The U.S. trade deficit decreased $2.7 billion $32.9 billion in October as a result of exports growing more than imports. Exports grew $3.4 billion while imports grew $745 million. Gains in exports were led by increases in autos, aircraft, industrial machinery, and farm products. Much of the decline in imports reflects a decline in the price of oil. Exports of goods and services were worth $136.8 billion, the highest level since November 2008, which was 141.5 billion. Also, the United States exported a record $6.5 billion to China. The United States imported $29.5 billion worth of goods from China in October.
U.S. Balance of Trade, October 2007 through October 2009

Total U.S. Trade, October 2007 through October 2009

After a considerable decline in U.S. trade deficit between October of 2008 and February of 2009, the deficit began to grow again.
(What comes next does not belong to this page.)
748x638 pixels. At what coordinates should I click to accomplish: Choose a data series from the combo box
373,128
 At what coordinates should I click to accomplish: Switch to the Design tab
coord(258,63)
October saw a significant reversal in that trend. This is likely the impact of the weakness of the dollars, as a weak dollar boosts the appeal of U.S. goods and services abroad. October also saw a continued increase in the absolute level of trade between the U.S. and its trading partners. After a massive decline during the height of the financial crisis, total trade has been gradually climbing. In October total trade increased by $4.2 billion to a level of $306.6 billion. There is, however, still a nearly $90 billion gap between current levels of trade and pre-crisis levels.